### TEXT:
Ultimately, the success of Miami’s tech scene hinges on investors’ perceptions; if investors believe Miami is a legitimate startup hub, they’ll be more willing to fund local startups. “[Startups founded in] cities that are not in that top tier have dramatically lower valuations,” said Brackeen, the Lightship Capital partner. “We need Miami to move up in the tiers in the minds of venture capitalists, so that our [funding] rounds are larger, and larger rounds lead to more success.”

The money flows into Miami

Miami’s tech scene is still just a fraction of the size of Silicon Valley, which raked in $35 billion in investment last year. But local investors say that’s okay. “The goal isn’t necessarily that Miami is number one above New York and the Bay Area,” said Rebecca Danta, the head of the investor group Miami Angels. Instead, they’re hoping for a future in which outside investors take local startups seriously, and Miami founders don’t feel like they need to move to San Francisco to have success.

Investment in Miami spiked at the end of 2020, and has remained high ever since. In the first three quarters of 2021, Miami startups raised $2.4 billion, tripling the $811 million they raised in the same period in 2020, according to data from CB Insights. The combination of these two forces—the influx of experienced, well-heeled investors and entrepreneurs from tech hubs like Silicon Valley, plus the long-term community-building by local groups—promises to create steady, long-term growth for Miami’s tech scene.

“I think everybody realizes it’s better when [startup funding] is distributed, and everyone should be able to live where they want to live,” said Derchi. “Miami happens to be a great place to live, so we may get a bulk of the people that are moving, but it’s going to be really the rise of many cities.”

Will it last?

[Collected data]
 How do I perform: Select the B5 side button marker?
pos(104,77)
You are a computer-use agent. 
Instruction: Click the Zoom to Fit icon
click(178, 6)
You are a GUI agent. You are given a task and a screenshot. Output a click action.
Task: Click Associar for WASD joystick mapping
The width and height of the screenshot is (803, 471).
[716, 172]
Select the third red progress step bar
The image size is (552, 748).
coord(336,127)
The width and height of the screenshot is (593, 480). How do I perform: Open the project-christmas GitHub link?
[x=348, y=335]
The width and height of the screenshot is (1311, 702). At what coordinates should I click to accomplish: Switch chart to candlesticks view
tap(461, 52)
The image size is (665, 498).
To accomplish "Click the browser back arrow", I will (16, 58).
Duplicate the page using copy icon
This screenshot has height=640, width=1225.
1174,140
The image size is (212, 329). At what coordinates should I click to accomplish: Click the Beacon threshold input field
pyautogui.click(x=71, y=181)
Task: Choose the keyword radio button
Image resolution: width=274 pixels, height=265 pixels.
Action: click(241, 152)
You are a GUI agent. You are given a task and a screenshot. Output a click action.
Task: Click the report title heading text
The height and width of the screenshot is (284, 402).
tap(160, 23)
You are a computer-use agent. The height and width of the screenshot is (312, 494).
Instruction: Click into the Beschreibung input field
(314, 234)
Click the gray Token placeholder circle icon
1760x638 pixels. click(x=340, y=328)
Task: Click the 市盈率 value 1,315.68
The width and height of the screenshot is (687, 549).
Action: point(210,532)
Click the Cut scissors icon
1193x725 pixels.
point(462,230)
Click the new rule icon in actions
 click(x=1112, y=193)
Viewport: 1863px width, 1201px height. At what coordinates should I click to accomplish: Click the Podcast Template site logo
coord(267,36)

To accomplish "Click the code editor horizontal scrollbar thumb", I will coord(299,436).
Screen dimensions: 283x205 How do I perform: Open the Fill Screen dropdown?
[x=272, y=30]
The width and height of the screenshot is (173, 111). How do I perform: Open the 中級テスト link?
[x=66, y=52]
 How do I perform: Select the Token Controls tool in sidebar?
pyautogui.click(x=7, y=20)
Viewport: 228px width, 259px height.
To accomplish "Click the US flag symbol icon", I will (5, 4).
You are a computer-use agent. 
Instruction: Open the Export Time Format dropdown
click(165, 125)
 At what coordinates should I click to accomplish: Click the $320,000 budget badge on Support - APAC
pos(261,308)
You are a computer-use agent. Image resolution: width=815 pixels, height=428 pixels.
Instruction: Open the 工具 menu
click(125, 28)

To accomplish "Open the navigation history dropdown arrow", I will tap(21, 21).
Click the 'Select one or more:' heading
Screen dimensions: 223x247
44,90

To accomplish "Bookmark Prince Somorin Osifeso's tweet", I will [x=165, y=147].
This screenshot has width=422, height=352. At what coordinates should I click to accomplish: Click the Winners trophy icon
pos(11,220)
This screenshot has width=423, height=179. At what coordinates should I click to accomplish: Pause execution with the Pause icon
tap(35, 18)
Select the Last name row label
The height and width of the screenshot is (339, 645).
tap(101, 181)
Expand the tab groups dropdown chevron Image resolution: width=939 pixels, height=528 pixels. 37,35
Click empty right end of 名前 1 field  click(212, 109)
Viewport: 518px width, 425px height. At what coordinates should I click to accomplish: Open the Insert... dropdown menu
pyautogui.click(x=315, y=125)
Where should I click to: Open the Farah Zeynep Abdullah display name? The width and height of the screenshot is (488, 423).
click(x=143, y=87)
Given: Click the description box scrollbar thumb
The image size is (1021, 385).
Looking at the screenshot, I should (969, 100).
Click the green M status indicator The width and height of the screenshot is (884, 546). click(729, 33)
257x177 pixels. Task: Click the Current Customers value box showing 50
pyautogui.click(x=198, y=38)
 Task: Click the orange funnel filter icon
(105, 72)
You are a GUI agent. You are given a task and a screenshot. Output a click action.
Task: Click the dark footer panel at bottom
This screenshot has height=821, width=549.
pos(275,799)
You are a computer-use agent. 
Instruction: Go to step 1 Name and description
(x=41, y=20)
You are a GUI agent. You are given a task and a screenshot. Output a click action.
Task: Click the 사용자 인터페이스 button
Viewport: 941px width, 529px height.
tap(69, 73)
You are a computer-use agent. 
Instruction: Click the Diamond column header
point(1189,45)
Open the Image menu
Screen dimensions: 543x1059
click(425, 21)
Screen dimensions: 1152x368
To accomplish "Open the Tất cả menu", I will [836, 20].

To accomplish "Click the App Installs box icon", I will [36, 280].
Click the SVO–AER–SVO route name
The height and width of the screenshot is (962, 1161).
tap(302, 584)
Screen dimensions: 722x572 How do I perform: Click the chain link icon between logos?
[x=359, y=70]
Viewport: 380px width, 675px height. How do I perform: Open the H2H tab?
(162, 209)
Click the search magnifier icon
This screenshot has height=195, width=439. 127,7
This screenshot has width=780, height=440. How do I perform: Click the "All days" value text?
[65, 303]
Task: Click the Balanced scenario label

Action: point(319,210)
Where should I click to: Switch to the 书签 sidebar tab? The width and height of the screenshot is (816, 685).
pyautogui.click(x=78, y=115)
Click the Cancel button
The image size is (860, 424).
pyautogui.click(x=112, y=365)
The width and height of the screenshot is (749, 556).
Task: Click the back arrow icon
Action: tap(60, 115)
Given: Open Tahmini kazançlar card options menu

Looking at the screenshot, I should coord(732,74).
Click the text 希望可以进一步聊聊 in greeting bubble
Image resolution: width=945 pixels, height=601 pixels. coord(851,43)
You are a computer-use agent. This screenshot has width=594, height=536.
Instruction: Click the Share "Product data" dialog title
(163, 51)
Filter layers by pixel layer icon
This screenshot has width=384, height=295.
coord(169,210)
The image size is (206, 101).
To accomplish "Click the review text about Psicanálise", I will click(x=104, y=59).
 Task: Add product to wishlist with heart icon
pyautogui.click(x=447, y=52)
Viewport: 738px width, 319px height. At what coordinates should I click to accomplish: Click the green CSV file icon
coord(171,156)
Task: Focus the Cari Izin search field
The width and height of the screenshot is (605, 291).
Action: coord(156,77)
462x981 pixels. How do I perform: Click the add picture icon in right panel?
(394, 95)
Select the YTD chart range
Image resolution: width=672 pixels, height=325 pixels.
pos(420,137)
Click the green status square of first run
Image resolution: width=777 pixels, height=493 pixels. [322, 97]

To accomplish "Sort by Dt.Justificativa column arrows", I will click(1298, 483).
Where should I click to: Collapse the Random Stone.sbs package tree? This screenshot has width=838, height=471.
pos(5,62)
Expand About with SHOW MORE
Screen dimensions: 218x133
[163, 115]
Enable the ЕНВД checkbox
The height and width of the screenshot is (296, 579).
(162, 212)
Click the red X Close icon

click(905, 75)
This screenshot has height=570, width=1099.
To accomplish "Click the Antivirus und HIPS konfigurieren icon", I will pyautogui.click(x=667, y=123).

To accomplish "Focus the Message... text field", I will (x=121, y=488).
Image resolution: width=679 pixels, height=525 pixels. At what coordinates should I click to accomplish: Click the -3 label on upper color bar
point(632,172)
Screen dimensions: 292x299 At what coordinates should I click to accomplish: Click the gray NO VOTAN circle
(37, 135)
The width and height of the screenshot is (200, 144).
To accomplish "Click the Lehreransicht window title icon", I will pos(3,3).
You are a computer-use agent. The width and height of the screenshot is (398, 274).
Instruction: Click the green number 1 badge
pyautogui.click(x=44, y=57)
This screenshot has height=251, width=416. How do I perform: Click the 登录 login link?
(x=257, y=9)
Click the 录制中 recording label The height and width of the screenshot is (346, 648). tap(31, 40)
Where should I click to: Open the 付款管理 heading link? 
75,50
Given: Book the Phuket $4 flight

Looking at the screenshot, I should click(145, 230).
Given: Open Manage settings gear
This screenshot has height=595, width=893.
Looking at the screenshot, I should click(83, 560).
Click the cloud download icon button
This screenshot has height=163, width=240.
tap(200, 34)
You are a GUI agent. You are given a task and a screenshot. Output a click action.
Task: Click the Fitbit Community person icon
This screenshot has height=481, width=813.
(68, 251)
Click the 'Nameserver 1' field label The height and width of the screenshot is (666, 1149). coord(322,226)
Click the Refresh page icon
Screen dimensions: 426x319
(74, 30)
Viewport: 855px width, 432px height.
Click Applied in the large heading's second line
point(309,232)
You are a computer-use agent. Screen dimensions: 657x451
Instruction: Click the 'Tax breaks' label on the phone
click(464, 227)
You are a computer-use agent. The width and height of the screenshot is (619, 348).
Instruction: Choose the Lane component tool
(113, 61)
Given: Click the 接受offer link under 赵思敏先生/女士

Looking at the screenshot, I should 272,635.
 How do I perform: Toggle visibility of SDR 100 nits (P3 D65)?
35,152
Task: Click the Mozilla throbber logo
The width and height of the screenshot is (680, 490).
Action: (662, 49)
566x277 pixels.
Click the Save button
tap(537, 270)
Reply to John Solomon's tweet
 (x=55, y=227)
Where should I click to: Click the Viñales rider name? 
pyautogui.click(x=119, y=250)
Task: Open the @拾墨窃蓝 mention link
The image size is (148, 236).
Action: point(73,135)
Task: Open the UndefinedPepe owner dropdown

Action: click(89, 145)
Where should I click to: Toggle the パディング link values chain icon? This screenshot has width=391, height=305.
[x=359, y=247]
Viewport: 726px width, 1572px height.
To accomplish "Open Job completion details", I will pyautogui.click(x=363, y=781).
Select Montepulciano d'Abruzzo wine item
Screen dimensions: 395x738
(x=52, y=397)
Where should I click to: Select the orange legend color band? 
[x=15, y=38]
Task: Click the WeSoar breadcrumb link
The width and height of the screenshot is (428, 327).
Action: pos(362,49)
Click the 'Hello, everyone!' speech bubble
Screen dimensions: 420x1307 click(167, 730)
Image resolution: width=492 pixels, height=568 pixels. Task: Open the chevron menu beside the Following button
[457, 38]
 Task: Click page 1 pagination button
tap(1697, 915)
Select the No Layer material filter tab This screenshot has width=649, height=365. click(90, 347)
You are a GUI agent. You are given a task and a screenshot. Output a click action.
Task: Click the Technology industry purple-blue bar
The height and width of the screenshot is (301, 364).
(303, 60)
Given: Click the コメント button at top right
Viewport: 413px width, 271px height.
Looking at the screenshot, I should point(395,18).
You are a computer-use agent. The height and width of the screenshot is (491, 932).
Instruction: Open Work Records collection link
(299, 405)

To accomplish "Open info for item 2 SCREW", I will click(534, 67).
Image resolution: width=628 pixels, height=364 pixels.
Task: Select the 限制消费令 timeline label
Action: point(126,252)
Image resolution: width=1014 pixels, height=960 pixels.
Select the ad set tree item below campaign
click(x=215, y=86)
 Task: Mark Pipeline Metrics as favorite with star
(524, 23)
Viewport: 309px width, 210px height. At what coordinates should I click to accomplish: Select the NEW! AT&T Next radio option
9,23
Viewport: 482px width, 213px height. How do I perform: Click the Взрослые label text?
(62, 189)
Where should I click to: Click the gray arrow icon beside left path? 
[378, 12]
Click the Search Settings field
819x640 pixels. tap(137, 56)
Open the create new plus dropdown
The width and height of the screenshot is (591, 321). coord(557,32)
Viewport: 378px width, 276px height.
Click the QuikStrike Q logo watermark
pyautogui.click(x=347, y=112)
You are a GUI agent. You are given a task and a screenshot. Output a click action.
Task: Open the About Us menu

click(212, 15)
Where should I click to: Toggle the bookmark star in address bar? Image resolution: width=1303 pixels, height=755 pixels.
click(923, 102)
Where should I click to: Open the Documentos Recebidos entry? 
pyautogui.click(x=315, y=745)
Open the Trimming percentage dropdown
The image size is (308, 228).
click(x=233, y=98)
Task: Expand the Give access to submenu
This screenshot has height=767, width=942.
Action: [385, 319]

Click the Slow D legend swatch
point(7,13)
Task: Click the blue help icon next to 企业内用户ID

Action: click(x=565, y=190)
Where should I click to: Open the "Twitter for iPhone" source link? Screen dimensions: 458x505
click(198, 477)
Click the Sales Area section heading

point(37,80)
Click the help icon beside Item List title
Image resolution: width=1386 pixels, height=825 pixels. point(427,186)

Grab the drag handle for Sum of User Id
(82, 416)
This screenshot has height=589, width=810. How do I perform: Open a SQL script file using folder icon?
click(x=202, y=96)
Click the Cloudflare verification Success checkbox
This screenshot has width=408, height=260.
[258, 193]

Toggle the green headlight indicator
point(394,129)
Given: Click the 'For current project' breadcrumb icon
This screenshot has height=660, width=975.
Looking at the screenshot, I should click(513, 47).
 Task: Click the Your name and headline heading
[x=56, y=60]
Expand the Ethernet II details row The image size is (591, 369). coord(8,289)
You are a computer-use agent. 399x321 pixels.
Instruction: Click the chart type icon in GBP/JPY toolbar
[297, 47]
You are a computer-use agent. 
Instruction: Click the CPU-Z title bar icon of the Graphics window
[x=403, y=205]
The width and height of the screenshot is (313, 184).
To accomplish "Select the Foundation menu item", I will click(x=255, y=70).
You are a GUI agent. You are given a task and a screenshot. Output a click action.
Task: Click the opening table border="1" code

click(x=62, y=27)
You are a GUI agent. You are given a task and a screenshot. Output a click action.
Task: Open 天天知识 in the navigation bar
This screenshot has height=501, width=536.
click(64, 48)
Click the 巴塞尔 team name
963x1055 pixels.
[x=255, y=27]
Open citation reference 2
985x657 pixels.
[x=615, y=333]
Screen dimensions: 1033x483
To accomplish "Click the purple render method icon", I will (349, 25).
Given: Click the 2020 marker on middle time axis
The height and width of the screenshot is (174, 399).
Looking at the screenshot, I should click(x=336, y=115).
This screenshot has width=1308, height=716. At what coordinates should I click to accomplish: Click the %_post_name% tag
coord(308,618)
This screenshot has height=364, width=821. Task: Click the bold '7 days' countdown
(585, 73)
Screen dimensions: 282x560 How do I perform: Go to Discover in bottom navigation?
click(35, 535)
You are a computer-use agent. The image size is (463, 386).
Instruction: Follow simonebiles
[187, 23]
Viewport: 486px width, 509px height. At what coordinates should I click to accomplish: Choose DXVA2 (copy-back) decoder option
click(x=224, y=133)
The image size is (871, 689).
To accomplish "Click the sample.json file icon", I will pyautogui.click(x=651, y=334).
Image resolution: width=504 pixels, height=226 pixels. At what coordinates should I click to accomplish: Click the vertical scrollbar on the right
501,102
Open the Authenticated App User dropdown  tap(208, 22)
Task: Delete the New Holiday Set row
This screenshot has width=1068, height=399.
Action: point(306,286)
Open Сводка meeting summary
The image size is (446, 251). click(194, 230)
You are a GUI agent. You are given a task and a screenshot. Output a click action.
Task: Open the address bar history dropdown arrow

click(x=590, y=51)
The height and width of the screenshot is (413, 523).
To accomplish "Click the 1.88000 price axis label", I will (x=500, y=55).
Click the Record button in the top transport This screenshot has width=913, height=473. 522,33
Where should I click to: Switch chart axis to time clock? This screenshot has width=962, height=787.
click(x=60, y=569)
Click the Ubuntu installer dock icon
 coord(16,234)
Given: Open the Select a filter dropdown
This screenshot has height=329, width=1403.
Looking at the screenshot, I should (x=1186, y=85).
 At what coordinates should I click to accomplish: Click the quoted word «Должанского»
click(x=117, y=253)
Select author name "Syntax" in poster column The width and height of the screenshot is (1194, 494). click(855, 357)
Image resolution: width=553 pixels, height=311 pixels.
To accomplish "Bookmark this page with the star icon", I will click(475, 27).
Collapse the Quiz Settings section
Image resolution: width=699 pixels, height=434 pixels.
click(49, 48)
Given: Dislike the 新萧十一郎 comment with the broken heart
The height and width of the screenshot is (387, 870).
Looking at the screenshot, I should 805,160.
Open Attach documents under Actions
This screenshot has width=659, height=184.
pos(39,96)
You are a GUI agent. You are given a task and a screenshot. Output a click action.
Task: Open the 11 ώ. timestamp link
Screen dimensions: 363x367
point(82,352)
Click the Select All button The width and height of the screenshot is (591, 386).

### TASK REQUIREMENTS:
[A] Name every person quoted in the text on Miami's tech scene.
[B] According to the text on Miami's tech scene, how much did Miami startups raise in the first three quarters of 2021?
Answer from the text about Miami's tech scene alone.

### SOLUTIONS:
[A] Brackeen, Rebecca Danta, Derchi

[B] $2.4 billion